--- START ---
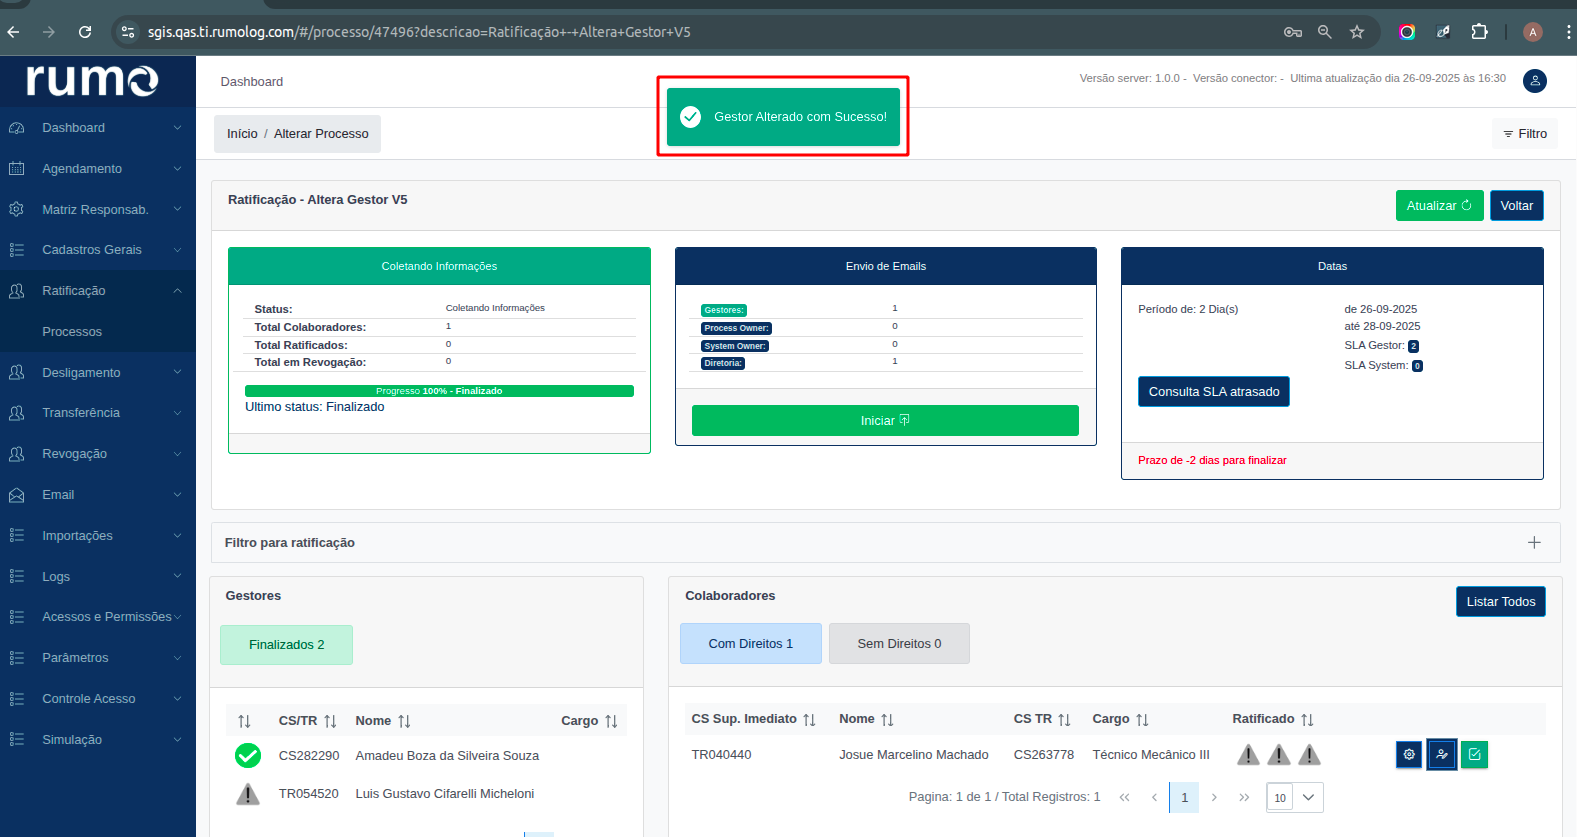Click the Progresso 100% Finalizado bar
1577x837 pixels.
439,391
--- END ---
--- START ---
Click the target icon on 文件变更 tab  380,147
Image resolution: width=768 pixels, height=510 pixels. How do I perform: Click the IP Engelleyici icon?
--- END ---
**WHAT IS NEEDED:** When the line with "Click the target" is reached in the data above, begin copying, and stop after the line with "Image resolution: width=768"; copy each line exactly, both ends included.

**OUTPUT OF THE TASK:**
Click the target icon on 文件变更 tab  380,147
Image resolution: width=768 pixels, height=510 pixels. How do I perform: Click the IP Engelleyici icon?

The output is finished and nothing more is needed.